Section 20 deals with project valuation for rate making purposes and provides, inter alia, that “no. value shall be claimed or allowed for the rights granted by the commission or by this Act.” Since petitioner’s right to the water power in question here is derived from a license issued under the Act, this provision is consistent with rather than contrary to my view.
Section 21 confers the power of condemnation upon a licensee to acquire “an unimproved dam site or the right to use or damage the lands or property of others.” The absence of any reference to water rights, despite the obvious care for mentioning them throughout the • Act, discounts the notion that water rights were intended to be embraced by the words “or property.” Instead it suggests congressional awareness that rights in “waterways for the use * * * of interstate or foreign commerce” depend not upon condemnation of private rights by a licensee but only upon a grant by way of license under the Act. And even if water rights were meant to be included, there is nothing to indicate that they are saved for purposes of compensation.
Section 23 provides in effect that net investment shall be allowed at fair value, rather than actual reasonable cost, for projects constructed prior to the Act under permits “heretofore granted.” In Niagara Falls Power Co. v.

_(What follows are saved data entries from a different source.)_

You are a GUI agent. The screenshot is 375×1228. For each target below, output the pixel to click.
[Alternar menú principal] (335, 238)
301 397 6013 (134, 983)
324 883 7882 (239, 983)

Federal Power Comm., 2 Cir., 1943, 137 F.2d 787, 790, the court held (1) that the permits referred to in this section were indefeasible grants issued by federal authorities and (2) that petitioner did not have such a permit.

. 1946, 328 U.S. 152, 175, 66 S.Ct. 906, 917, 90 L.Ed. 1143 (emphasis supplied).

. 41 Stat. 1077, 10 U.S.C.A. § 821 (emphasis supplied).

. 1946, 328 U.S. 152, 175-176, 66 S.Ct. 906, 917, 90 L.Ed. 1143 (emphasis supplied).

. Id., 328 U.S. at page 176, 66 S.Ct. at page 917.

. Ibid, (emphasis supplied). To the extent that this court’s decision in Alabama Power Co. v. McNinch, 1937, 68 App.D.C. 132, 147, 94 F.2d 601, 616, is in conflict with this more recent ruling of the Supreme Court, it cannot be followed here.

. If the alleged private water rights are ultimately held to be valid as between *211the private parties, it “is the price which [petitioner] must pay to secure the right to maintain [its project].” Fox River Co. v. Railroad Commission, 1927, 274 U.S. 651, 657, 47 S.Ct. 669, 71 L.Ed. 1279, quoted with approval in United States v. Appalachian Power Co., 1940, 311 U.S. 377, 427-428, 61 S.Ct. 291, 85 L.Ed. 243. And see Grand River Dam Authority v. Grand Hydro, 1948, 335 U.S. 359, 374, 69 S.Ct. 114, 93 L.Ed. 64.